SELECTED EXCERPT »
——————————

The Army Corps of Engineers has found a way to create negative pressure in large convention centers, thereby making it possible to house coronavirus and noncoronavirus patients and come closer to meeting the exploding demand for hospital beds across the country.
“We have a very, very narrow window of opportunity,” said Corps Lt. Gen. Todd Semonite Friday, describing a recurrent struggle to condense the time frames.
Semonite described a $75 million project at the McCormick Place Convention Center in Chicago that will aid the effort in three halls with a capacity to hold 3,000 COVID patients. The deadline is April 24.
“We calculate, and we say, ‘That’s six weeks out. We can’t do that,’” he said. “I tell our guys, ‘You have three weeks. You get as much as you can get done in three weeks, and then, mission’s complete.”
Semonite took a Pentagon podium for the briefing an hour and half after stepping off a plane from New York City, where the Corps is retrofitting the Javits Center to host noncoronavirus patients.
“From an efficiency perspective,” he said, “it’s got to be the good enough solution, and Javits is the good enough solution.”
Semonite underscored that there is not enough time to build new hospitals but only to retrofit existing facilities to fit the needs of each city.
The Corps leader said he had a list of 114 sites and that 81 have already been assessed by the Corps, with assessments happening at a clip of about 15 to 20 per day. Deadlines and requirements for each city vary, but the Federal Emergency Management Agency is signing contracts every night, and the Corps is coordinating closely with the Department of Health and Human Services, he added.

——————————

SUPPLIED RECORDS »
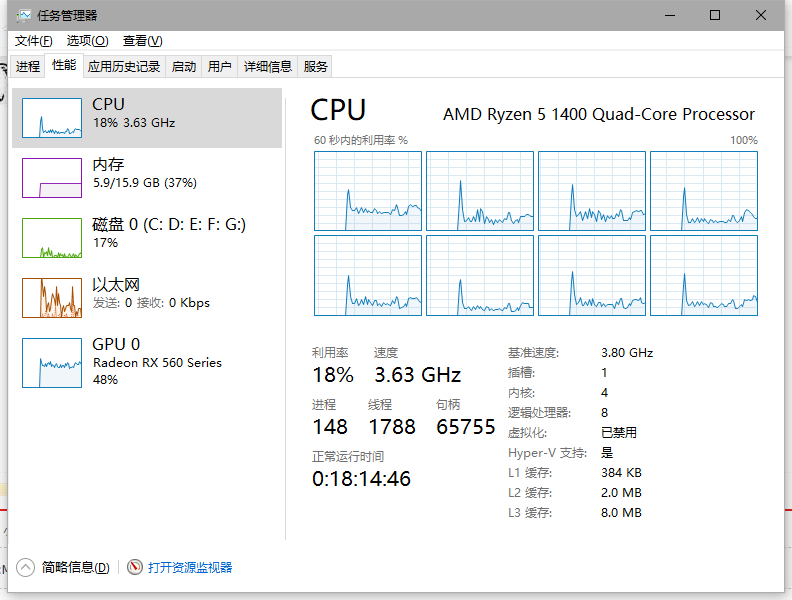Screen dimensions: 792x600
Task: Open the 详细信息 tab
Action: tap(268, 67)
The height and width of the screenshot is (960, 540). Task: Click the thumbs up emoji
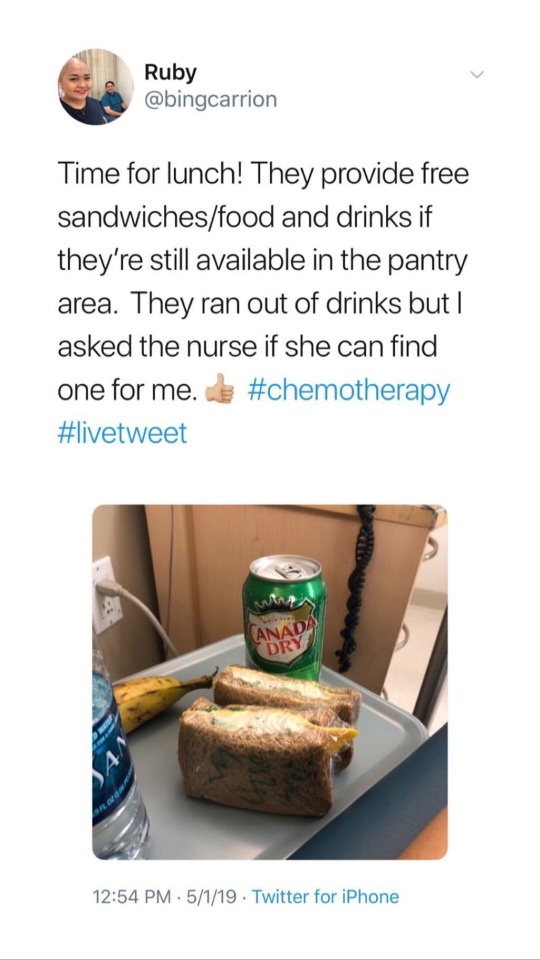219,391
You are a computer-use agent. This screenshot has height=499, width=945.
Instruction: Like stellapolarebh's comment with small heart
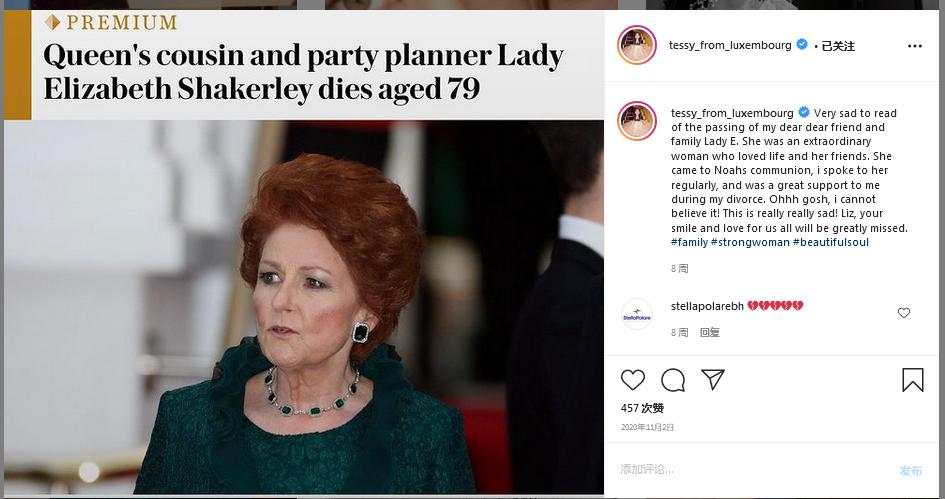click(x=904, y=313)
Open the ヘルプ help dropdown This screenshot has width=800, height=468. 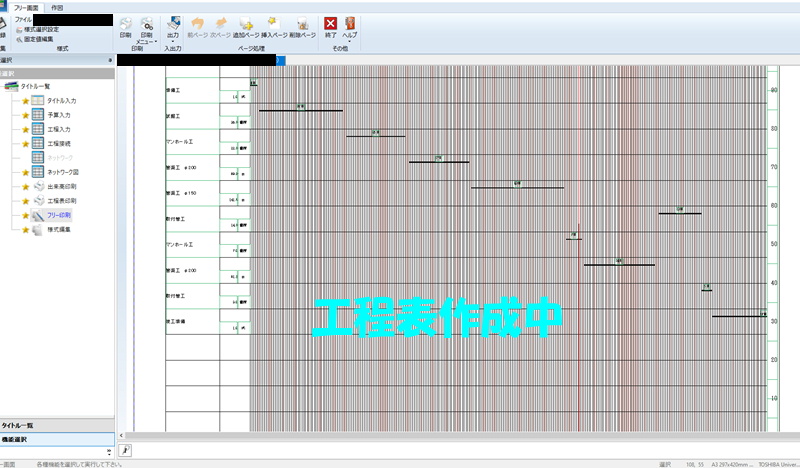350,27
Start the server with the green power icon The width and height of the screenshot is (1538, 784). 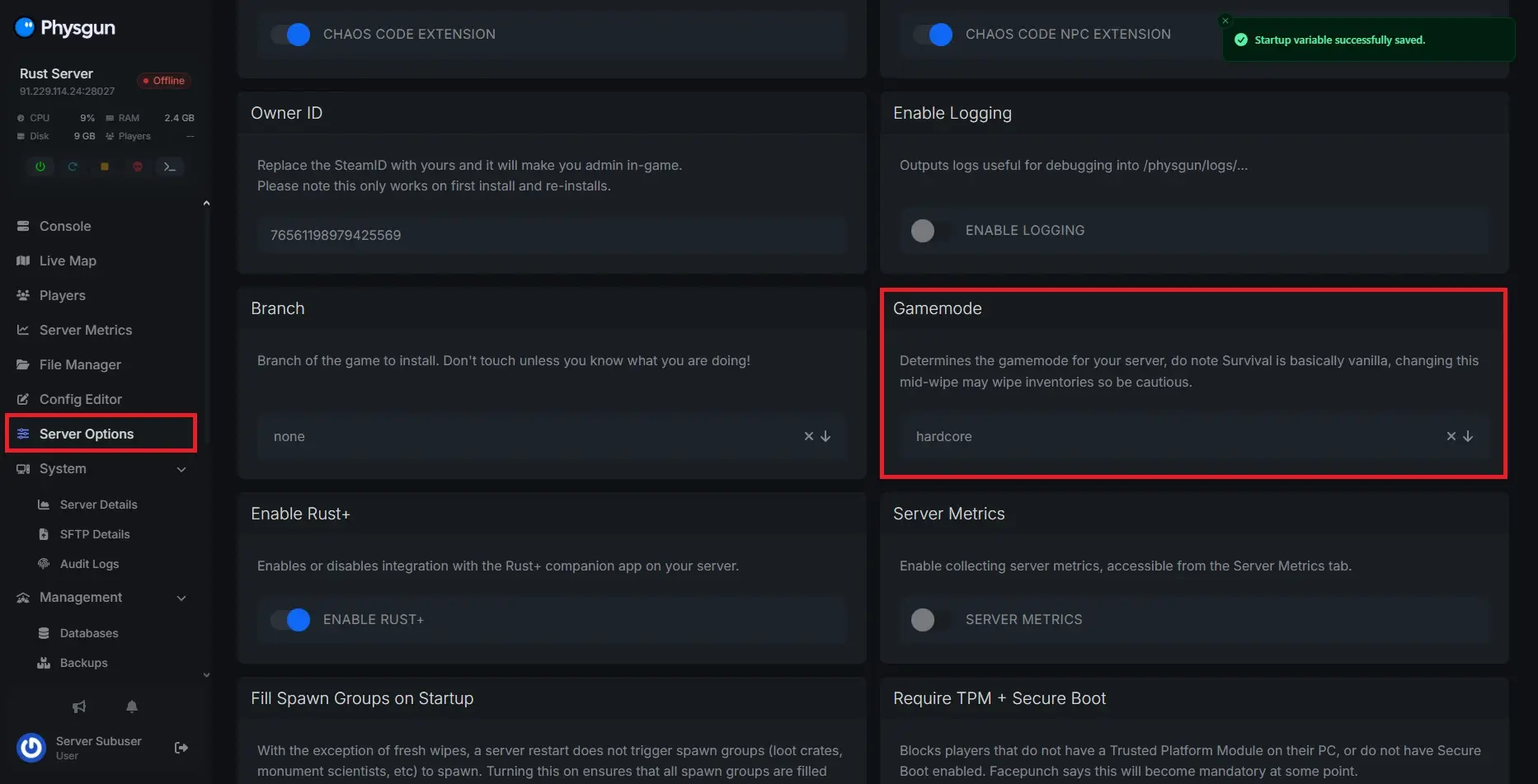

——————————

COMPLETE THE FOLLOWING »
a – Update the article on the Corps hospital retrofits: write out the part that opens with the words containing "Semonite described a" and closes with "of each city.", replacing "Corps" with "Army Corps".
b – Answer these questions from the article on the Corps hospital retrofits:
(i) How much does the McCormick Place project cost?
(ii) How many sites are on Semonite's list?
(iii) Which New York City facility is the Corps retrofitting, and for which patients?
c – Proceed with the article on the Army Corps of Engineers' hospital retrofits, starting after its final sentence.

WRITTEN RESPONSES »
a –
Semonite described a $75 million project at the McCormick Place Convention Center in Chicago that will aid the effort in three halls with a capacity to hold 3,000 COVID patients. The deadline is April 24.
“We calculate, and we say, ‘That’s six weeks out. We can’t do that,’” he said. “I tell our guys, ‘You have three weeks. You get as much as you can get done in three weeks, and then, mission’s complete.”
Semonite took a Pentagon podium for the briefing an hour and half after stepping off a plane from New York City, where the Army Corps is retrofitting the Javits Center to host noncoronavirus patients.
“From an efficiency perspective,” he said, “it’s got to be the good enough solution, and Javits is the good enough solution.”
Semonite underscored that there is not enough time to build new hospitals but only to retrofit existing facilities to fit the needs of each city.

b –
(i) $75 million.
(ii) 114.
(iii) The Javits Center, for noncoronavirus patients.

c –
In Sacramento, for example, a convention center with hard barrier walls will allow planners to create spaces for coronavirus and noncoronavirus patients in the same building.
“We’ve never done a pandemic capability,” he said, describing how four models are being used nationwide and even exported to Britain and Australia. “We don’t have on-the-shelf designs of how to modify hotels into COVID centers.”
Semonite said mayors and governors are maximizing all their resources, such as increasing the number of hospital beds allowable per room, and not just relying on the Corps to solve the bed shortage problem.
“When the ambulances come screaming down the street and they pull into the back of the hospital, whatever that facility is, and they’re taking somebody out that needs to go into a hospital bed, we don’t want the facility to be the critical [point],” he said.